* _Task material_:
◆ ◆ ◆

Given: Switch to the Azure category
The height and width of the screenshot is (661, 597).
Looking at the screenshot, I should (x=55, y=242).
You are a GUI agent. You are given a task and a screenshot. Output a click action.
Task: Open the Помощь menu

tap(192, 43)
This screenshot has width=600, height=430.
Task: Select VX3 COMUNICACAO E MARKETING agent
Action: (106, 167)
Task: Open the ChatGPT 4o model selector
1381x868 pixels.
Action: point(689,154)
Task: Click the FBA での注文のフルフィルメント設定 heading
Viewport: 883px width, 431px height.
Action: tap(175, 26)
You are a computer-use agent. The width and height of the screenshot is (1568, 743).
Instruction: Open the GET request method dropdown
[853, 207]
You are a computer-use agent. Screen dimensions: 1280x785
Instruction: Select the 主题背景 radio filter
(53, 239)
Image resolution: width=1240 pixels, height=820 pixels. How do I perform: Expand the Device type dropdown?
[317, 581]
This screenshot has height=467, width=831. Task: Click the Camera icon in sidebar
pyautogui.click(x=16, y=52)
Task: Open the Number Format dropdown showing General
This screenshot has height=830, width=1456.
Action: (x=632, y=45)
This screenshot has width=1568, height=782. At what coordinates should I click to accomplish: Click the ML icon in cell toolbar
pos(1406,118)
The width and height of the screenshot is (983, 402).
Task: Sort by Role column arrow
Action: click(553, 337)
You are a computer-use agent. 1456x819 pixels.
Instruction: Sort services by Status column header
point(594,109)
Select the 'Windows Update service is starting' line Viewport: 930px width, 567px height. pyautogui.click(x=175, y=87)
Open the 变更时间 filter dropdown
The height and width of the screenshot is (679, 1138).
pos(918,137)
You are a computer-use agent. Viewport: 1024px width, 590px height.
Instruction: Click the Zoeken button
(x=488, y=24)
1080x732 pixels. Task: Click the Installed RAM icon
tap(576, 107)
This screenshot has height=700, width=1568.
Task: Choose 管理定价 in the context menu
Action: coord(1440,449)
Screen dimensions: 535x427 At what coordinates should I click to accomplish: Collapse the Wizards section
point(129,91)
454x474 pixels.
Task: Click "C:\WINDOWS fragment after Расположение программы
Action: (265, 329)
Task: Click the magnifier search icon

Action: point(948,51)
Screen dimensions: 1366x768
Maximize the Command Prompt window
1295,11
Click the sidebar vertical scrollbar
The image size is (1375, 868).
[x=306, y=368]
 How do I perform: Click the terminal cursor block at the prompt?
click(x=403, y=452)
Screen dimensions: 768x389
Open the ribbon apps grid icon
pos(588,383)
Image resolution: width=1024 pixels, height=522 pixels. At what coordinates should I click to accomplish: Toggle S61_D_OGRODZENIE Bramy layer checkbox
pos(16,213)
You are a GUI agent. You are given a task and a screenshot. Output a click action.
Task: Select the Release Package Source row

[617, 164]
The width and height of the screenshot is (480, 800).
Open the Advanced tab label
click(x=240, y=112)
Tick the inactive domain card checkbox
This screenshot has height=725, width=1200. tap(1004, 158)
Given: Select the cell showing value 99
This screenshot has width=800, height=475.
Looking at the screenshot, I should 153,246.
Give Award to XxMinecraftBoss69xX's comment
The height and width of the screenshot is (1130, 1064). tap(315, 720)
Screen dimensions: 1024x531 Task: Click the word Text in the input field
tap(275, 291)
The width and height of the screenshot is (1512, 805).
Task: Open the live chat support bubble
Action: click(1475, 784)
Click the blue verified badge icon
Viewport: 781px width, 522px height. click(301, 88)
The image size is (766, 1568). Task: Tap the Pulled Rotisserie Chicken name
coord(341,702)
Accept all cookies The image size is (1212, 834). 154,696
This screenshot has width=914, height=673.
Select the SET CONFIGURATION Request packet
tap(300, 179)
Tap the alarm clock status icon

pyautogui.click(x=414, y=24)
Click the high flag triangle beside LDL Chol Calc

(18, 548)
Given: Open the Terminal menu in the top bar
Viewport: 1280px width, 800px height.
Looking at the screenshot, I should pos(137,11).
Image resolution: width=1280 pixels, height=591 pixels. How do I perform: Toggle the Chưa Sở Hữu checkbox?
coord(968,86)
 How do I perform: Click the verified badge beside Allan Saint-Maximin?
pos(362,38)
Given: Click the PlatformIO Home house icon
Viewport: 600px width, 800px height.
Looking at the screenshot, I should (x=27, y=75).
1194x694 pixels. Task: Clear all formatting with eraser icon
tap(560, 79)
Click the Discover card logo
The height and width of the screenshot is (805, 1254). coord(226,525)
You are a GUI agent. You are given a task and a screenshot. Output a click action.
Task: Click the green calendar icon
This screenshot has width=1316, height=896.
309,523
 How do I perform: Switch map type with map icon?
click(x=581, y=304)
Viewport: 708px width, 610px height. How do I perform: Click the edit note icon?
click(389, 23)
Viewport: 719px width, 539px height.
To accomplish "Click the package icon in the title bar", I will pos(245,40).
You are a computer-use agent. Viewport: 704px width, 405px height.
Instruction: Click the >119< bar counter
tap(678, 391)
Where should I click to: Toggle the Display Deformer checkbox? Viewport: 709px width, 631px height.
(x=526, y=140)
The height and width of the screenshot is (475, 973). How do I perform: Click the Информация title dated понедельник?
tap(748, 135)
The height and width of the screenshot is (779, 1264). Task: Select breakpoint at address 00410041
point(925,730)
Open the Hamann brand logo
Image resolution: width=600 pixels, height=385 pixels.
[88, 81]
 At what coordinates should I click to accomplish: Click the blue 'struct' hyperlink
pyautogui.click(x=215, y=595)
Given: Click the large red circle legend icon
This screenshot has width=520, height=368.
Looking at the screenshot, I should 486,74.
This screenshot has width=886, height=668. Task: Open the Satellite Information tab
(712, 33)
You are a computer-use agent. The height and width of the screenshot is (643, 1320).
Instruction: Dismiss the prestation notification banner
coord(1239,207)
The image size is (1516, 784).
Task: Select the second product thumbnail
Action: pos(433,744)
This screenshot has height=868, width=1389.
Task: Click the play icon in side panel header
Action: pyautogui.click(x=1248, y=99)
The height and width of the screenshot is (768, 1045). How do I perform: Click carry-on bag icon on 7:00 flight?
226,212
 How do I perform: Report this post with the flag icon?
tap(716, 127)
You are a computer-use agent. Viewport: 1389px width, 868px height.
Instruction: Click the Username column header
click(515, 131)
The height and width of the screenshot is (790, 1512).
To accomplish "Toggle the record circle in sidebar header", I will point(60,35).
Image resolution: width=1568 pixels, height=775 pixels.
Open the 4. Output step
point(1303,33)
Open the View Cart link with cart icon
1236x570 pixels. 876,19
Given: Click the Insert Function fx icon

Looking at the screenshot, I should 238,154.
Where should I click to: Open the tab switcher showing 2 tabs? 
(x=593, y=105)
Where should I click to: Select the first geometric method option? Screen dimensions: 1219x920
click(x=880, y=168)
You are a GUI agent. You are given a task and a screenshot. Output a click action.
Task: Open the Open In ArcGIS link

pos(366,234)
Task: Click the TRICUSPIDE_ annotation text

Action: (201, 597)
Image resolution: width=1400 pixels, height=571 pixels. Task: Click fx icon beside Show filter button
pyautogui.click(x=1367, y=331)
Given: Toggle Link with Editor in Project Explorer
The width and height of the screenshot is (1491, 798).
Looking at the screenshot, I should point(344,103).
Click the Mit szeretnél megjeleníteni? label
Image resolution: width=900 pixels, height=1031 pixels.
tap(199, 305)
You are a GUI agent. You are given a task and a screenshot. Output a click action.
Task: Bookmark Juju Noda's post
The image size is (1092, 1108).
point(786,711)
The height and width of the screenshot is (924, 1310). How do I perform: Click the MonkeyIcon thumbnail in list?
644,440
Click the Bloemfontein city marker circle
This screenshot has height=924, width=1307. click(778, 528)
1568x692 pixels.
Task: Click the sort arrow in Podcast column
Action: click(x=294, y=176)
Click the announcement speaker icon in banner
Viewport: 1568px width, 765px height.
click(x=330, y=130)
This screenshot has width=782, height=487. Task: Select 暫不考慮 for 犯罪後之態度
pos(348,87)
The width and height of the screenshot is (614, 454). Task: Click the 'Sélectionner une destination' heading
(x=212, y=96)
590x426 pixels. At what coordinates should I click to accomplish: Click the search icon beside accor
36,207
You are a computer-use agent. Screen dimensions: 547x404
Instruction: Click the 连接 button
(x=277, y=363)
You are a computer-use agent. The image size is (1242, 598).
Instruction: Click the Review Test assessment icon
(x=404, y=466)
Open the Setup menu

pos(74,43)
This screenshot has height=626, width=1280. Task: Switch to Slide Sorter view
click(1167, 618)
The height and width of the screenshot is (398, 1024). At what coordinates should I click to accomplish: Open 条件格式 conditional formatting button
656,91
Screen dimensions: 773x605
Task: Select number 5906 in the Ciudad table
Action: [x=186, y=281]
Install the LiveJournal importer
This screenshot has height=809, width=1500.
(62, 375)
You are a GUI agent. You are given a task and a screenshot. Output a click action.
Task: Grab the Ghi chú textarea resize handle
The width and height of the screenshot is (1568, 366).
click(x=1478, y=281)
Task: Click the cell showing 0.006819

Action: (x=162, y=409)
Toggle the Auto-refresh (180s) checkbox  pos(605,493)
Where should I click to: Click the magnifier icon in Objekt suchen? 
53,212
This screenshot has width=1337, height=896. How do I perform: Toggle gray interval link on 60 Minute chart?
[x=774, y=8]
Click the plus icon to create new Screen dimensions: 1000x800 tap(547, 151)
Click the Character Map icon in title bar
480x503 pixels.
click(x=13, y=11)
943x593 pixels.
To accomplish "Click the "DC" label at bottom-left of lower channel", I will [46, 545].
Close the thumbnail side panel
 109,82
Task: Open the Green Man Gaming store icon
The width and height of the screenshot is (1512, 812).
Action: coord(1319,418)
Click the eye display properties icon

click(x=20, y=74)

◆ ◆ ◆

* _The problem_: Rewrite everything from the first line down to and including the line that contains "point(594,109)" as a Markdown table with two columns, Row and Line, numbering each row and leaving out blank lines.

* _Exercise result_:
| Row | Line |
|---|---|
| 1 | Given: Switch to the Azure category |
| 2 | The height and width of the screenshot is (661, 597). |
| 3 | Looking at the screenshot, I should (x=55, y=242). |
| 4 | You are a GUI agent. You are given a task and a screenshot. Output a click action. |
| 5 | Task: Open the Помощь menu |
| 6 | tap(192, 43) |
| 7 | This screenshot has width=600, height=430. |
| 8 | Task: Select VX3 COMUNICACAO E MARKETING agent |
| 9 | Action: (106, 167) |
| 10 | Task: Open the ChatGPT 4o model selector |
| 11 | 1381x868 pixels. |
| 12 | Action: point(689,154) |
| 13 | Task: Click the FBA での注文のフルフィルメント設定 heading |
| 14 | Viewport: 883px width, 431px height. |
| 15 | Action: tap(175, 26) |
| 16 | You are a computer-use agent. The width and height of the screenshot is (1568, 743). |
| 17 | Instruction: Open the GET request method dropdown |
| 18 | [853, 207] |
| 19 | You are a computer-use agent. Screen dimensions: 1280x785 |
| 20 | Instruction: Select the 主题背景 radio filter |
| 21 | (53, 239) |
| 22 | Image resolution: width=1240 pixels, height=820 pixels. How do I perform: Expand the Device type dropdown? |
| 23 | [317, 581] |
| 24 | This screenshot has height=467, width=831. Task: Click the Camera icon in sidebar |
| 25 | pyautogui.click(x=16, y=52) |
| 26 | Task: Open the Number Format dropdown showing General |
| 27 | This screenshot has height=830, width=1456. |
| 28 | Action: (x=632, y=45) |
| 29 | This screenshot has width=1568, height=782. At what coordinates should I click to accomplish: Click the ML icon in cell toolbar |
| 30 | pos(1406,118) |
| 31 | The width and height of the screenshot is (983, 402). |
| 32 | Task: Sort by Role column arrow |
| 33 | Action: click(553, 337) |
| 34 | You are a computer-use agent. 1456x819 pixels. |
| 35 | Instruction: Sort services by Status column header |
| 36 | point(594,109) |